Leap leverages a transformer-based approach, diverging from traditional scoring by factoring in synthetic trees - hierarchies delineating the synthesis process from target molecule to available compounds. The model is trained with a dual focus: it initially learns to predict the entire retrosynthesis route for a given compound and subsequently fine-tunes this knowledge to estimate the synthetic complexity of a molecule, both with and without considering intermediates. This strategic approach enables Leap to dynamically adjust its synthesisability scores based on the presence of specific intermediates, a capability previously absent in existing scoring methods.

Data Representation and Pre-Training

The successful implementation of Leap is underscored by a novel approach to data representation, translating complex synthetic routes into a structured string format that encapsulates both the sequence and depth of synthetic steps. This representation facilitates the initial pre-training of the model on a vast dataset of synthetic routes, derived from combining and augmenting existing data to include a diverse array of synthesis scenarios. The use of GPT-2's predictive capabilities in this preliminary phase sets a solid foundation for Leap's nuanced understanding of synthetic complexity.
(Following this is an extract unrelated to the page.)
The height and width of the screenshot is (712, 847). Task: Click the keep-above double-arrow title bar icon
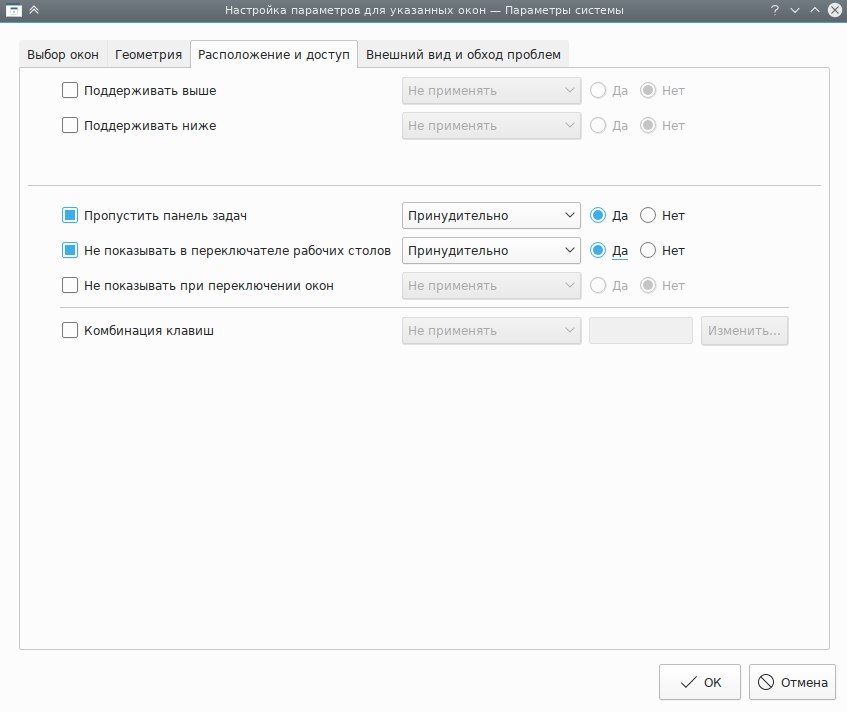pyautogui.click(x=34, y=10)
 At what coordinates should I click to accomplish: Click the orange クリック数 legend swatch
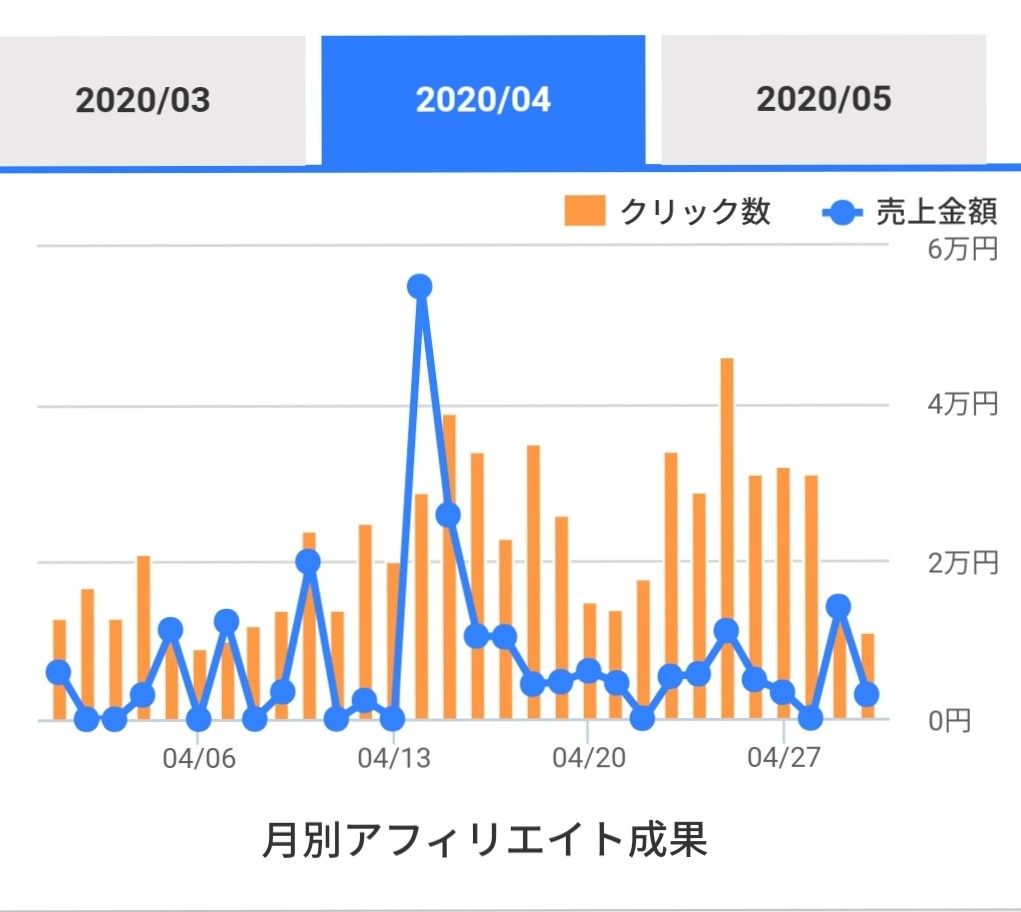[x=585, y=212]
Fine-Tuning for Synthetic Complexity Prediction

Building on its pre-trained knowledge base, Leap undergoes fine-tuning with a regression focus, aiming to accurately predict the depth of synthetic routes, hence the synthetic complexity, for target molecules. This phase is crucial for calibrating Leap's predictions to realistically reflect the synthesisability of compounds in practical drug discovery contexts.

Evaluation and Implications

Leap's performance, rigorously evaluated through a series of experiments, demonstrates a marked improvement in identifying synthesisable molecules, outperforming existing methods by a notable margin. Its unique ability to adjust scores based on the availability of intermediates represents a novel contribution to the field, with profound implications for the efficiency and effectiveness of drug discovery processes.

Insights from Leap's Performance

The robust evaluation process reveals several key insights:

  • Generalization and Adaptability: Leap not only excels in environments closely aligned with its training data but also shows remarkable adaptability to out-of-domain molecules, suggesting a wide range of applicability in real-world drug discovery projects.
  • Dynamic Adjustment: The introduction of intermediates into the scoring process enables a dynamic adjustment of synthetic complexity scores, a significant leap forward in accurately assessing synthesisability.
  • Future Developments: The foundation laid by Leap paves the way for its integration with generative models and opens avenues for exploring more nuanced elements of synthesis planning, such as the role of challenging intermediates.

Conclusion

Leap's introduction represents a significant advancement in the computational assessment of molecular synthesisability. By dynamically incorporating intermediates into its scoring methodology, Leap offers a more nuanced and practical approach to prioritizing compounds in drug discovery. This research not only provides a novel tool for computational chemists but also sets the stage for future developments in the integration of AI with synthetic chemistry, potentially streamlining the path from conceptualization to viable drug compounds.